Would you transcribe each entry exactly as it stands, omitting the pictures?

* **Provided data**:
● ● ● ● ● ● ●

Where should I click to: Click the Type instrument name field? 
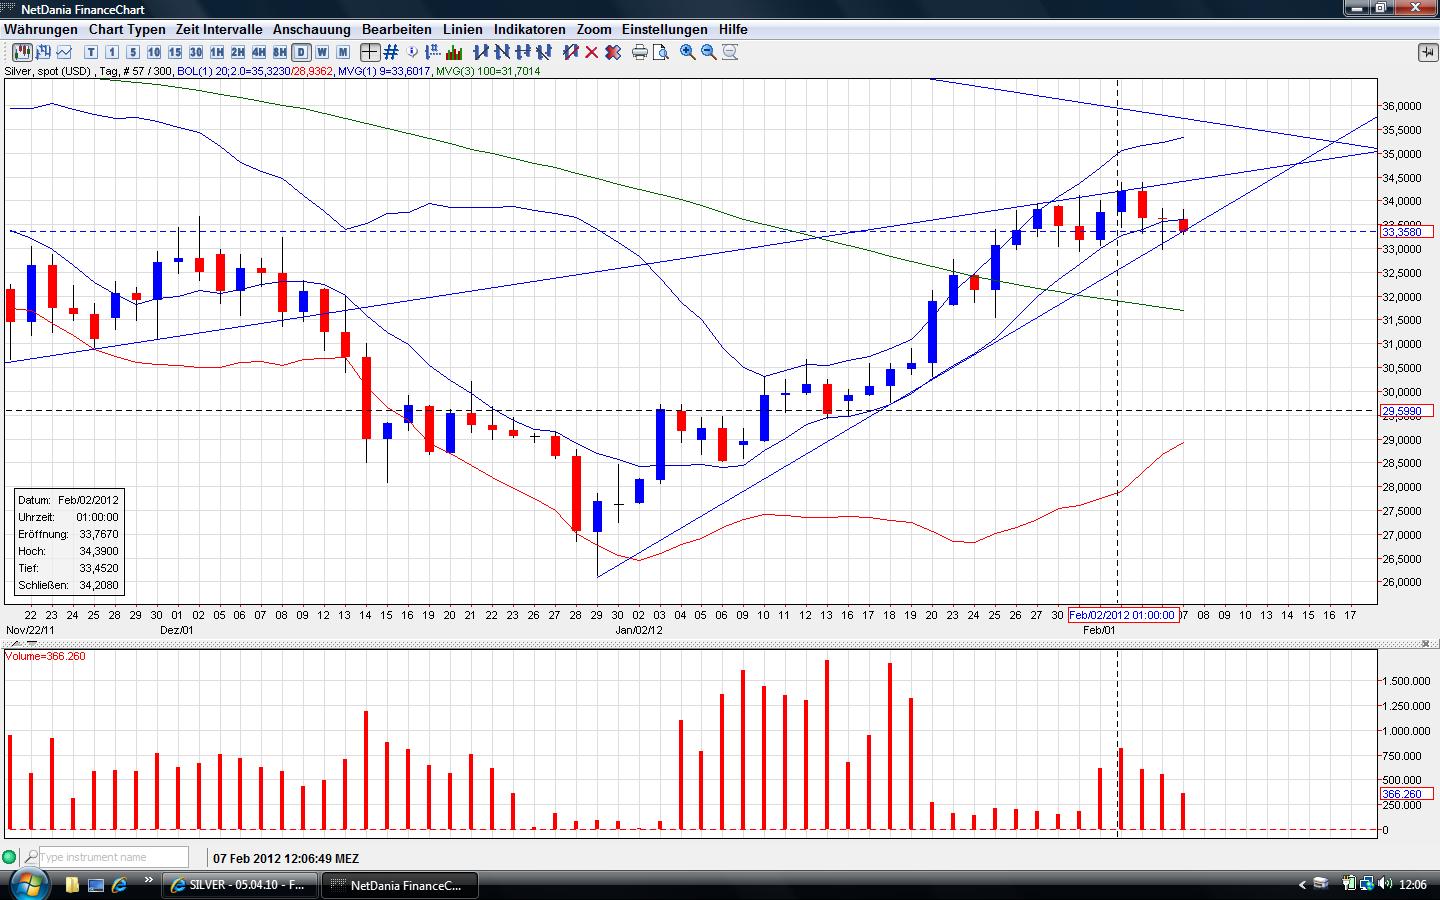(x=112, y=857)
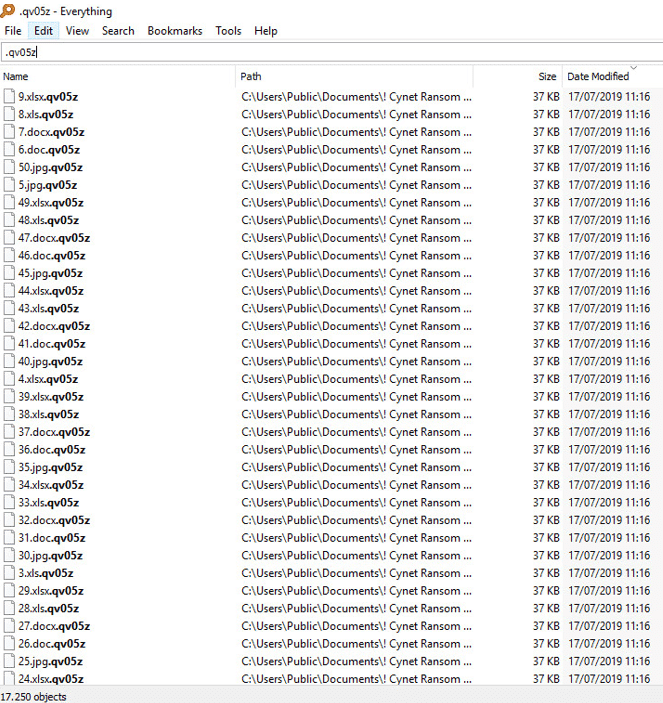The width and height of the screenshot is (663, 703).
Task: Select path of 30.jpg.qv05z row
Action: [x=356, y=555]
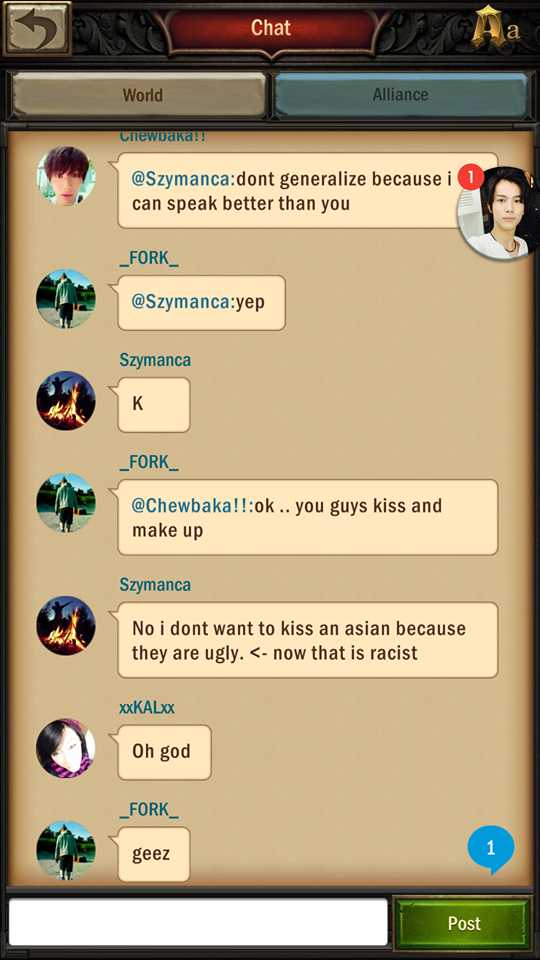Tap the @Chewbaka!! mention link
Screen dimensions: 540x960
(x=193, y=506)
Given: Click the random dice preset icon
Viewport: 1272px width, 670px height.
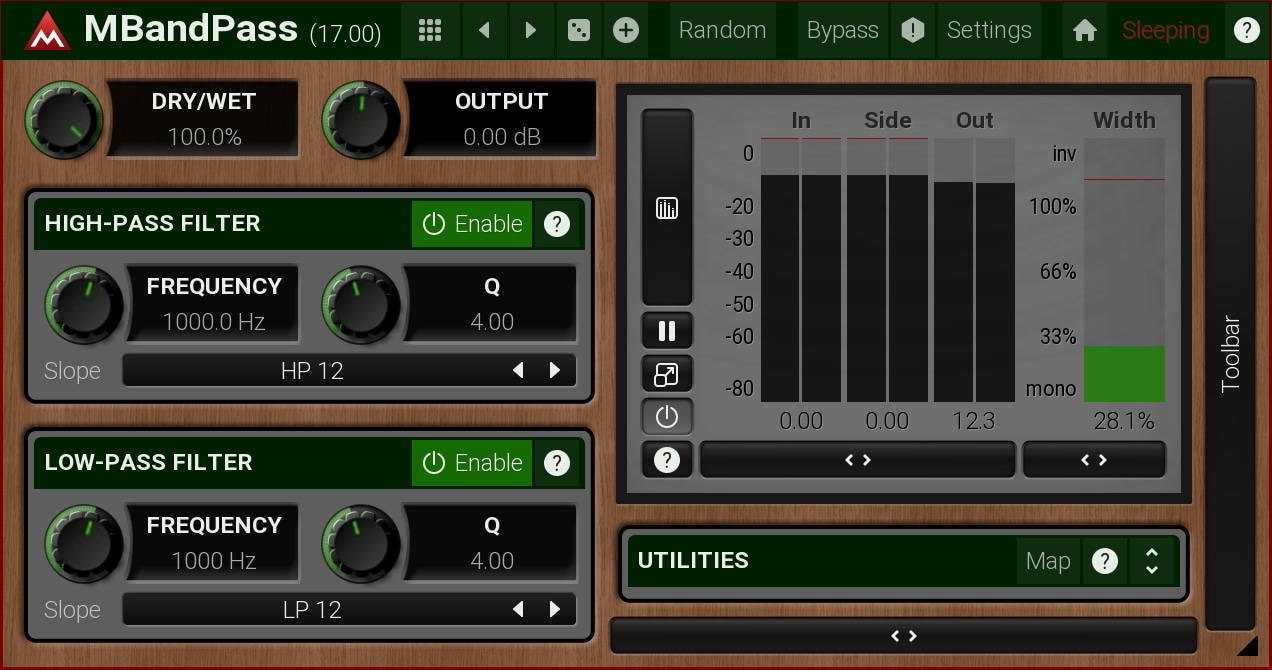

● ● ● ● ● ● ●

* **Solved problem**:
Where should I click to: Click the Type instrument name field? 
(x=112, y=857)
The width and height of the screenshot is (663, 703).
Task: Select path of 30.jpg.qv05z row
Action: [x=356, y=555]
Tap the @Chewbaka!! mention link
Screen dimensions: 540x960
(x=193, y=506)
Given: Click the random dice preset icon
Viewport: 1272px width, 670px height.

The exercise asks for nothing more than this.